Zuerst besuchte die 7n das Technische Museum. Dort arbeiteten die Schülerinnen und Schüler im Physikpraktikum in Dreiergruppen. Jede Gruppe musste drei Versuche genauer betrachten und diese ausprobieren. Die Beobachtungen und Ergebnisse mussten anschließend im Protokoll festgehalten werden. Außerdem durften sich die Schülerinnen und Schüler frei im Museum bewegen und alle Stationen ausprobieren, wodurch auch genug Zeit blieb, um sich mit eigenen Interessen zu beschäftigen.
Nach dem Besuch des Technischen Museums hatte die Klasse eine Mittagspause. Dabei gab es eine Stunde Freizeit, in der die Schülerinnen und Schüler essen, sich ausruhen oder die Umgebung erkunden konnten.Am Nachmittag besuchte die Klasse im Rahmen des Kunstunterrichts die Albertina. Dort erhielt die Klasse zuerst eine Führung, bei der verschiedene Bilder und Kunstwerke erklärt wurden. Danach durften die Schülerinnen und Schüler selbstständig durch das Museum gehen. Die Aufgabe bestand darin, ein Bild nach eigener Wahl genauer zu betrachten und dieses im Sketchbook nachzuzeichnen.

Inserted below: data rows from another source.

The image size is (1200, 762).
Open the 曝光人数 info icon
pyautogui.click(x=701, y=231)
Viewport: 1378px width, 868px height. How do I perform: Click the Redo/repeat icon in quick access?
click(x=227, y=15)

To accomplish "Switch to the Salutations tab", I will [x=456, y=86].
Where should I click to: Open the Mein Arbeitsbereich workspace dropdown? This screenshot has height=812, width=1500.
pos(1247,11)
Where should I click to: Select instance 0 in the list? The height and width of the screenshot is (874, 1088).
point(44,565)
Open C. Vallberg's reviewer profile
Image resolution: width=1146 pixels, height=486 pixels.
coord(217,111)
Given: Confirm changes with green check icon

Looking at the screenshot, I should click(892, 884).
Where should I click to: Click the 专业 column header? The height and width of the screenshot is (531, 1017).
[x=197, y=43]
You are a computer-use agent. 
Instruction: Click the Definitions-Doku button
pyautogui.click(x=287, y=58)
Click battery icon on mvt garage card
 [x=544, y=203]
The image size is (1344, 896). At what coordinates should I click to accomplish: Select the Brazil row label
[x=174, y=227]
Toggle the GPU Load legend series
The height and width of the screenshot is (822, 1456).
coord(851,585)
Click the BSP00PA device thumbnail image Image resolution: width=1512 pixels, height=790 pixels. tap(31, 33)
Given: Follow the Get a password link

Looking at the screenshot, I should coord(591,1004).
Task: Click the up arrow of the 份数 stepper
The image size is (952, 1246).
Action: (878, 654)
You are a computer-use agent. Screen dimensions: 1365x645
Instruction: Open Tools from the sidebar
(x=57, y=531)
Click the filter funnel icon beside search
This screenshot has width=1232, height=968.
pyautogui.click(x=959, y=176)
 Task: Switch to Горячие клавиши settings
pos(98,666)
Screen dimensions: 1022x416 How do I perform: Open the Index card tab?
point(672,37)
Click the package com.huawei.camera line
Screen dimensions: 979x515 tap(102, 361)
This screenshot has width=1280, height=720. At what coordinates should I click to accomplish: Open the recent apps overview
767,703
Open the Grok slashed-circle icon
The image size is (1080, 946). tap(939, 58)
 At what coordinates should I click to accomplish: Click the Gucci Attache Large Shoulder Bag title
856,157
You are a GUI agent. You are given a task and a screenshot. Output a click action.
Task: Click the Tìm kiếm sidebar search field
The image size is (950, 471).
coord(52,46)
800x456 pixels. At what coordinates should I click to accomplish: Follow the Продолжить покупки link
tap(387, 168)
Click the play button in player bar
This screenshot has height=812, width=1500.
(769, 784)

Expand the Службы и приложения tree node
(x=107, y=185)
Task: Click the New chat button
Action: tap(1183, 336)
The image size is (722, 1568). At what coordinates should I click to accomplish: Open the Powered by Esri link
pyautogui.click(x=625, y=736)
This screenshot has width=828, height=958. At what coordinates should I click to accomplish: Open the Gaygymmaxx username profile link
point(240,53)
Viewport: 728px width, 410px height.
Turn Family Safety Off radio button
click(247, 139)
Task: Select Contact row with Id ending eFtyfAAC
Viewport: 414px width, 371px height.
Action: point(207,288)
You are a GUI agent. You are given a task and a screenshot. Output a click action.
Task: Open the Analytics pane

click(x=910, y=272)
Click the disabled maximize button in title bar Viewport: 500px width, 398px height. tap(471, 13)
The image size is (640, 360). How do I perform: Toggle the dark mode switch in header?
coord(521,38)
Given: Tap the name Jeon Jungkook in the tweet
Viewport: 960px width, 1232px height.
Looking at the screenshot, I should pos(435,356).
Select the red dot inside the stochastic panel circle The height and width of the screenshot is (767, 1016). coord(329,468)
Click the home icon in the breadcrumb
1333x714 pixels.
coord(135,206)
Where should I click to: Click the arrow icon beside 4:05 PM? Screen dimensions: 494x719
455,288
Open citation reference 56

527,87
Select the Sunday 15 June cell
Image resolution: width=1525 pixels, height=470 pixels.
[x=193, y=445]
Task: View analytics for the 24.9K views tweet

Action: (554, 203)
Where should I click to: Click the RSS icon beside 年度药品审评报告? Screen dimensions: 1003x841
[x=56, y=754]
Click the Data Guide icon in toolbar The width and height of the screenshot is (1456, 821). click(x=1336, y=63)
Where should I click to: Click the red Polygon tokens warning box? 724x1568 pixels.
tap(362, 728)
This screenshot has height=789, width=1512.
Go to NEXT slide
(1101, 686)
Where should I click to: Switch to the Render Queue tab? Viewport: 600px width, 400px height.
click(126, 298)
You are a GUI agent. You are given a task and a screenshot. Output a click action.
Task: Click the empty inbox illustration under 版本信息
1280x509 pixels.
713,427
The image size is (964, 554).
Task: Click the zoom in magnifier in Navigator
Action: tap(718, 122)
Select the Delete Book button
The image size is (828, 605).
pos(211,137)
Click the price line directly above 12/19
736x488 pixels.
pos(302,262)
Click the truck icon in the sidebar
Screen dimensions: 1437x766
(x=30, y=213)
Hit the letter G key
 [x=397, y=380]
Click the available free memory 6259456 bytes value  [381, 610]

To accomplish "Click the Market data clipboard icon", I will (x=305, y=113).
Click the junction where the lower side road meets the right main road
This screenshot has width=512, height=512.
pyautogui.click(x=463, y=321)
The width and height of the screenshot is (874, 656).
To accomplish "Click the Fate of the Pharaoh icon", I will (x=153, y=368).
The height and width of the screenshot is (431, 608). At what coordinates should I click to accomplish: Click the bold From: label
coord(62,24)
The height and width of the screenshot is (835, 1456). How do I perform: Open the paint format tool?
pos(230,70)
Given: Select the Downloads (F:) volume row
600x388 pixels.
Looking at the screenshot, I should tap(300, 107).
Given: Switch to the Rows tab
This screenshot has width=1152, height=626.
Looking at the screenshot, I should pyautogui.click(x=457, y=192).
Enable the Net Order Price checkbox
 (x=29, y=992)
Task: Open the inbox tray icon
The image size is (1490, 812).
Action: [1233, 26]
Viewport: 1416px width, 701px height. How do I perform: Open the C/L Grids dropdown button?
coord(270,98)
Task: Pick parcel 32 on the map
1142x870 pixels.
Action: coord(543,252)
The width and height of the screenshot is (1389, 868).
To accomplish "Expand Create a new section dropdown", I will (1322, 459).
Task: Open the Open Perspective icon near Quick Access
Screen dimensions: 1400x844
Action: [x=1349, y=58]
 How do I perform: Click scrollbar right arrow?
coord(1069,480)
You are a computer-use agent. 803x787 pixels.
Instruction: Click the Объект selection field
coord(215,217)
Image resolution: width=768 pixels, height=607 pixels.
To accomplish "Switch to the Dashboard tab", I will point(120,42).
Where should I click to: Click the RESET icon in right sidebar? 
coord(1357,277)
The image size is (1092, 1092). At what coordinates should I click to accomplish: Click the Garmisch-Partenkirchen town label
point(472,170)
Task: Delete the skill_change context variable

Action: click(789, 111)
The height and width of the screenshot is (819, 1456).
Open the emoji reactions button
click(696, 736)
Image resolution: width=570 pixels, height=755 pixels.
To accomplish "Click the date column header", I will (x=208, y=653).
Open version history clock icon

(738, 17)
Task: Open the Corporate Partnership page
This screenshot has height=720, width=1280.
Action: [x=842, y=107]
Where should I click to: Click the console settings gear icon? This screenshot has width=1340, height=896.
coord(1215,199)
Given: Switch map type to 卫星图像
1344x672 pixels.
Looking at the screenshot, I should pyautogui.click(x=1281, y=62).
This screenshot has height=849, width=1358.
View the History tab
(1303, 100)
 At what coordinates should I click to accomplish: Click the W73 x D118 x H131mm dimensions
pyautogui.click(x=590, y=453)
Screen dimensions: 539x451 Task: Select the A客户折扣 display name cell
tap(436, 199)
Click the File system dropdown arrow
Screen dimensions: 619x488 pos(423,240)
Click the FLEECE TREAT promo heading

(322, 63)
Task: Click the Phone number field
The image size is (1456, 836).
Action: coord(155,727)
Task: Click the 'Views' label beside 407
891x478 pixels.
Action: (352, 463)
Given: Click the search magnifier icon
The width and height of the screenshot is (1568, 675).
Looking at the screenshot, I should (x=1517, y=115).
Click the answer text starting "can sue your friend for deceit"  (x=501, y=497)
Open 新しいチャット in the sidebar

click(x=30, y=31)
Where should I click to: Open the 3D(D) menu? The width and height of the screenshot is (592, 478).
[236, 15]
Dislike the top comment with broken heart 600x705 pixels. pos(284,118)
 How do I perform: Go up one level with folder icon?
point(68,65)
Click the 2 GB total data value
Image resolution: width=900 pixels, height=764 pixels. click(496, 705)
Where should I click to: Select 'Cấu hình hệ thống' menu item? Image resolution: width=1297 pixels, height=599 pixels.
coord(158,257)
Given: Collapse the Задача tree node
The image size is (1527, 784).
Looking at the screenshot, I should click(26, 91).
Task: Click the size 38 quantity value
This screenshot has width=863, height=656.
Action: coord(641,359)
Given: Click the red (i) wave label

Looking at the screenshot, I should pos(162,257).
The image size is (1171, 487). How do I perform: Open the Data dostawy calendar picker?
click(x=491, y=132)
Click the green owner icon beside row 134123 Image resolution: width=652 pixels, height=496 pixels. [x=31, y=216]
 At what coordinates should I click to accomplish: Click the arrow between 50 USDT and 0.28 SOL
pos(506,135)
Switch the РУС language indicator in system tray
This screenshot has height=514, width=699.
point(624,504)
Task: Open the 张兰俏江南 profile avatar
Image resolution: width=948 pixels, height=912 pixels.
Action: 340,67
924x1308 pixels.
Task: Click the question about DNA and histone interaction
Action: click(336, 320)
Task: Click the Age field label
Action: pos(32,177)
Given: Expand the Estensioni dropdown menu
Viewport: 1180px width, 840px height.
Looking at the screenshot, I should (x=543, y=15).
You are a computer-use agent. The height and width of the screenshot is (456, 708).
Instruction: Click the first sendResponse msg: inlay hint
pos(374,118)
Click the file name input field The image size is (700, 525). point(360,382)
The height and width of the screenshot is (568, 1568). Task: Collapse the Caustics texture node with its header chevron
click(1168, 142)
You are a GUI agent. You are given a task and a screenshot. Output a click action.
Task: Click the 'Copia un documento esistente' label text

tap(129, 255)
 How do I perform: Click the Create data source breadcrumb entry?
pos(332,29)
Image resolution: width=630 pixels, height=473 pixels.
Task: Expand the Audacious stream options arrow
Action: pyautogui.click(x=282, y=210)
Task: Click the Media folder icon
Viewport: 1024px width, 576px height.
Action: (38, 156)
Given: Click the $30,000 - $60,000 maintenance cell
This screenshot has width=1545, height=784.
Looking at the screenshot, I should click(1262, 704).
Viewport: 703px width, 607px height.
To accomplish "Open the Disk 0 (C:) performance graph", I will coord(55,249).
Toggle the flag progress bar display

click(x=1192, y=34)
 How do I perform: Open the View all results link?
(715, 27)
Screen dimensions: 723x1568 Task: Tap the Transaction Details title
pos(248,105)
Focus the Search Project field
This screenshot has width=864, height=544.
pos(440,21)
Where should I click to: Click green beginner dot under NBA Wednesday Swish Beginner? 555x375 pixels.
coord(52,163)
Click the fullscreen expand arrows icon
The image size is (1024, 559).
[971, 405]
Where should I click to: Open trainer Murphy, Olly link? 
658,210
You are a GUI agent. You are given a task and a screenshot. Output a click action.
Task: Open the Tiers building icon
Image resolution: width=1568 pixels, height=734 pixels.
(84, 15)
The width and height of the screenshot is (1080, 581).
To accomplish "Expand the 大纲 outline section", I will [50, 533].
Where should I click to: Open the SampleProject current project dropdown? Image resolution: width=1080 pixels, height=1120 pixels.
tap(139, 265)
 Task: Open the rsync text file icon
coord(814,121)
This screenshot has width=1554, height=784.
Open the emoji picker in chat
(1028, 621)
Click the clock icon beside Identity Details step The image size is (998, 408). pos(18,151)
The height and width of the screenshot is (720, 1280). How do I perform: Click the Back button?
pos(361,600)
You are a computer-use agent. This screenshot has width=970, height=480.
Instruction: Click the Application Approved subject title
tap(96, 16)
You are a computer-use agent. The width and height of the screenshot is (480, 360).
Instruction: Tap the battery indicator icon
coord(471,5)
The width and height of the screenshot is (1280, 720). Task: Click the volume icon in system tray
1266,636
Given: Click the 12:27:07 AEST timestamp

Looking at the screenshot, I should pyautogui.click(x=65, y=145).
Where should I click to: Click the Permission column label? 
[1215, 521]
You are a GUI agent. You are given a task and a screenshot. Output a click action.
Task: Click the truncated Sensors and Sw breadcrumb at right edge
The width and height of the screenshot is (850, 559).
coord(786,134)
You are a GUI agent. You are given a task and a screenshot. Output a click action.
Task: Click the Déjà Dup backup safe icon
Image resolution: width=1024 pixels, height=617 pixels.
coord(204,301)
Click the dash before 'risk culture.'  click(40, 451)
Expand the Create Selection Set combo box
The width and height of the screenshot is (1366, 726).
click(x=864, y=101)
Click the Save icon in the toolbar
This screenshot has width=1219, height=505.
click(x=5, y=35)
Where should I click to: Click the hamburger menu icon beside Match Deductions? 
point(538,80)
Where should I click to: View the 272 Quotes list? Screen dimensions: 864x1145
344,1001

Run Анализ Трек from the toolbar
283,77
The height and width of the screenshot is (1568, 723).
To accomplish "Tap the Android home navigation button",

Zum Abschluss des Lehrausgangs ging es ins Belvedere 21. Dort gab es keine Führung. Die Schülerinnen und Schüler konnten sich frei im Museum bewegen und sollten sich vor allem mit den Statuen beschäftigen, diese genauer betrachten und ihre Wirkung analysieren.
Insgesamt war der Lehrausgang für die Klasse 7n sehr abwechslungsreich und lehrreich. Die Schülerinnen und Schüler konnten selbstständig arbeiten und viele neue Eindrücke sammeln.